The other challenge is that the applications lovingly developed by IT organizations over the last few decades were most likely created within a data-center paradigm. This often meant that they were created as large, monolithic applications running on tightly coupled hardware and middleware, minimizing the ability to tap into some of the special magic that comes from the cloud. For example, adopting best practices in microservices and APIs allows different teams to develop and deploy new features and enhancements independently of each other, reducing unnecessary dependencies on deployments.6

As such, “lift and shift” (a simple focus on moving VMs and the apps running on them to the cloud) doesn’t cut it. And when cloud migrations are approached with a focus on moving VMs without thinking about modernization and innovation, the promise of the cloud may fail to materialize, leading to resistance from other leaders and a loss of confidence from technology teams.

However, there is a solution—adopt a “move and improve” mindset and seek ways to stimulate innovation and drive modernization of your applications and systems when moving them into the cloud.

It’s true that you might not be able to rebuild an application from the ground up in the way that we did at Comic Relief, due to time or cost constraints, but I believe passionately that a phased approach is necessary to drive cloud success.
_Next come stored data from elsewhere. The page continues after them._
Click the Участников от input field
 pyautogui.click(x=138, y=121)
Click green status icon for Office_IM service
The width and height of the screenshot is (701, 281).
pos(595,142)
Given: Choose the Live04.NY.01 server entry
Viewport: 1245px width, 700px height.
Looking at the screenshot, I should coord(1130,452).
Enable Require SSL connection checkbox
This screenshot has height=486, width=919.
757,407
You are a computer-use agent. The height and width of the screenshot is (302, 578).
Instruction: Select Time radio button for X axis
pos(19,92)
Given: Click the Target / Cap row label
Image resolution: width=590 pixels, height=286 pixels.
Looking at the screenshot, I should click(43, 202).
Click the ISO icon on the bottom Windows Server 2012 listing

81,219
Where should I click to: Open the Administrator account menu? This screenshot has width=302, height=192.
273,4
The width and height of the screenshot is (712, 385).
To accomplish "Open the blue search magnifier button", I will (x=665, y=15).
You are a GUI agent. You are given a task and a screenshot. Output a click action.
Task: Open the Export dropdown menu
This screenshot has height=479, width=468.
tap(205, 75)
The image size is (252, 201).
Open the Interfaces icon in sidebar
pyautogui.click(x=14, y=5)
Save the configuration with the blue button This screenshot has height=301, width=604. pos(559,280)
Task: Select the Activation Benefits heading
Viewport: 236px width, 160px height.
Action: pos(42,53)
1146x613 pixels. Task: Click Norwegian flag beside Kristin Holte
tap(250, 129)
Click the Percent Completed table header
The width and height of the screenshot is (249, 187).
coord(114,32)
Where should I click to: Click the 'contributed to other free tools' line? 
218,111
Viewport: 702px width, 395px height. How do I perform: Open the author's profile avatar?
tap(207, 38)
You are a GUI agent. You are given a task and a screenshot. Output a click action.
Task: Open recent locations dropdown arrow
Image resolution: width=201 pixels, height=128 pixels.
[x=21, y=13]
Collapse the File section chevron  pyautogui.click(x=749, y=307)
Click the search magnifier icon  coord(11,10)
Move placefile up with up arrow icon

Phase 1: Audit and Rationalize

Identify which of your mission-critical applications should be prioritized for your migration, and which should be deprecated or replaced by cloud-native applications. For example, should your custom-built legacy application running on Java really be migrated to the cloud, or could the business see benefits from moving to a software-as-a-service (SaaS) solution?

Phase 2: Optimize

Once you have a clear vision of which applications you’re prioritizing, think about how moving them to the cloud might create opportunities for improvement. For example, could you put in place a new security framework to protect access to your application and data? 

Phase 3: Enhance

Seek out elements of your application (or the services to it) that could be enhanced without having to fundamentally change it. Could you take advantage of cloud-native storage capabilities like Cloud Spanner to replace the aging database that your application runs on, for example? A good way to identify what to enhance is to pinpoint the key metrics that drive your business, and then measure and model them using alternative approaches. For example, if your business depends heavily on new customer sign-ups, could improvements in page performance for your websites and apps have a material impact on financial performance? How much do your existing relational database management system licenses cost? And what benefits could be realized by moving to a cloud-native database?

Phase 4: Modernize

Later, you’ll have the opportunity to fundamentally change your application to be fit for the cloud by “modernizing” it with cloud-native services. These will likely provide better functionality than your existing environment. For example, could the part of your application that allows users to add and manage metadata in documents be replaced by a machine-learning engine that does that automatically and requires human intervention only for exceptions? How quickly could you break up existing applications into microservices and APIs with individual components that could be iterated upon and deployed independently of each other, thereby rapidly increasing your development velocity, while reducing cost and risk?

In my forthcoming book, “Working With Dinosaurs,” I explore this in much more detail, and propose approaches and methods for organizations that want to embrace digital transformation, using the cloud as a catalyst.

Lift and shift should be the start of your journey into the cloud, but definitely not an end in itself—the real value to an organization will come from genuinely embracing the power of the cloud to drive innovation in existing applications and business processes. A recent Gartner study concluded the following: “By 2022, 50% of cloud initiatives will be structured to produce the strategic benefits of digital business.”